API routes: the doorbell between places
How the browser asks the server for things: routes as defined questions with defined answers, the read-and-write set Replyable needs, and reading a route without fear.
The browser can't touch the database (rightly — anyone can open the browser's code). So the server exposes API routes: named doors, each accepting a specific question and returning a specific answer. In Next.js these are just files — app/api/messages/route.ts becomes the door at /api/messages — and Replyable needs five doors:
GET /api/messages -> list messages (optional ?status= filter)
GET /api/messages/[id] -> one message + its replies
PATCH /api/messages/[id] -> update status (body: { status })
POST /api/replies -> save a reply (body: { message_id, body,
was_ai_drafted })
POST /api/ai/draft -> Module 5's door - reserved, not built yet
POST /api/ai/summarize -> also Module 5's - reserved (cached summaries)
GET reads. POST creates. PATCH edits. That's the grammar.
Every door returns JSON - your data as labeled pairs in braces, the
plain-text format servers answer in: data on success, { error } + a
status code on failure. (The AI draft door will bend the JSON rule in
Module 5 - it streams.)Reading a route (same anatomy every time)

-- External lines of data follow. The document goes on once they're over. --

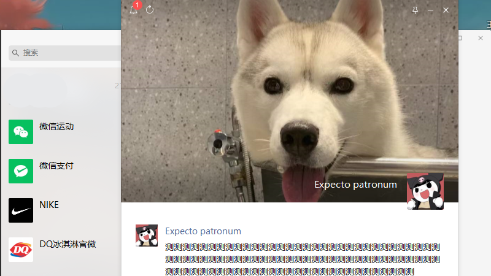Open post author's avatar beside the post

click(147, 236)
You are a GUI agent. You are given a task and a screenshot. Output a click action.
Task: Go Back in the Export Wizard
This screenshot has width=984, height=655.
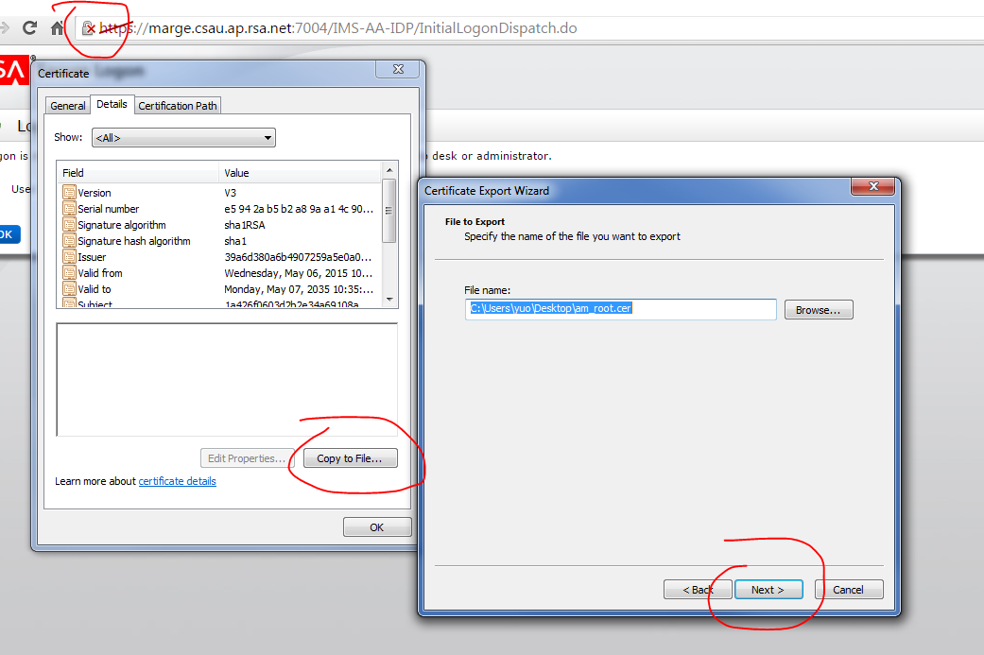pos(698,590)
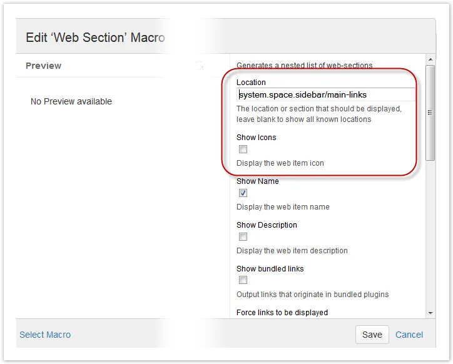Viewport: 453px width, 364px height.
Task: Save the Web Section macro settings
Action: tap(372, 335)
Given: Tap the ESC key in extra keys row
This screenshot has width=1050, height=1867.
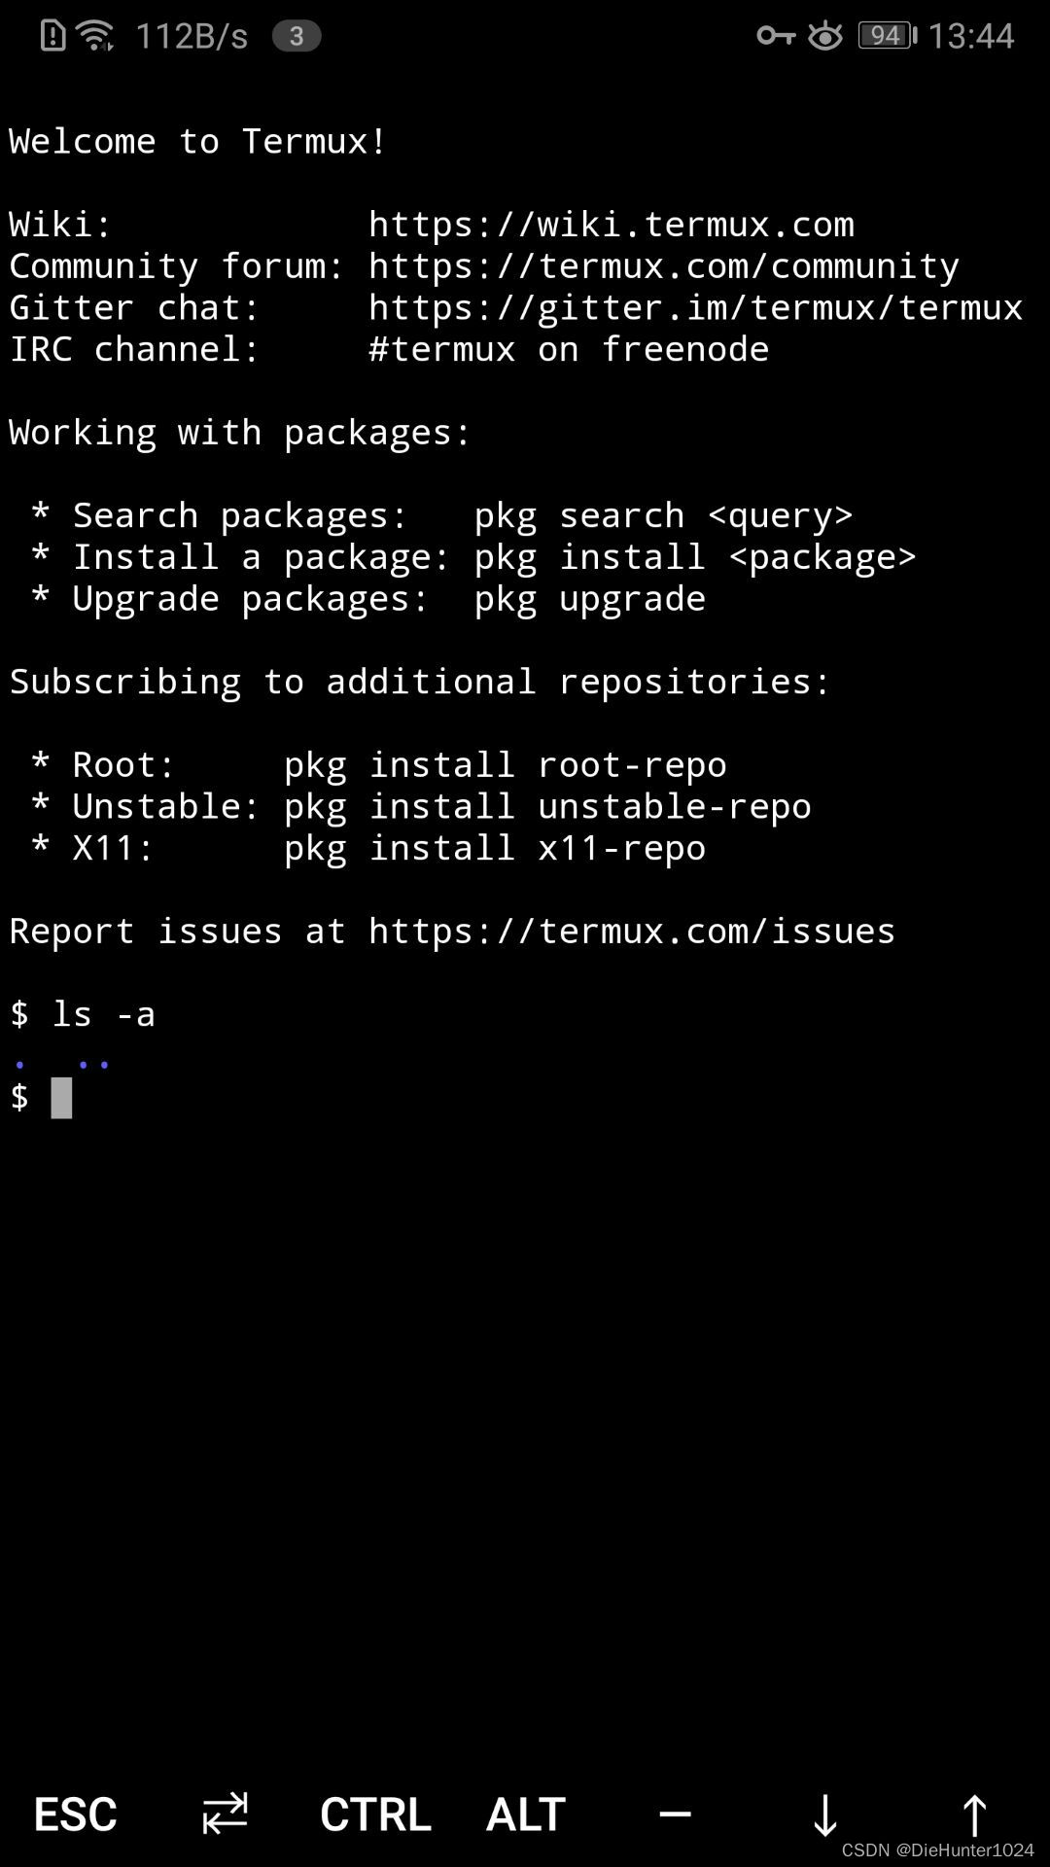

import { db } from "@/lib/db"; // the database connection
import { NextResponse } from "next/server";
export async function GET(request: Request) {
// 1. read the question's details (the ?status= filter, if any)
const status = new URL(request.url).searchParams.get("status");
// 2. do the work - placeholders, never pasted values
const rows = status
? db.prepare("SELECT * FROM messages WHERE status = ? ORDER BY received_at DESC").all(status)
: db.prepare("SELECT * FROM messages ORDER BY received_at DESC").all();
// 3. answer in JSON
return NextResponse.json(rows);
}Read the question → do the work → answer — every route you'll ever generate has those three beats, and reviewing one means checking each beat: does it read the right inputs? does the work use placeholders and match the spec? does the answer include what the screen needs (and not include what it shouldn't — a lesson that matters more once apps have users and secrets)? Errors get the same discipline: bad input answers 400 with a message, missing rows answer 404, and the server never answers a crash page where JSON was promised.
Every POST/PATCH body gets checked before touching the database: status must be one of your three values, reply body non-empty and under a sane length, message_id must exist. The browser's form already prevents most bad input — and that protection is cosmetic, because anyone can knock on /api/replies directly with any payload they like. The door checks or nobody does. This single habit is most of Module 6's security story arriving early.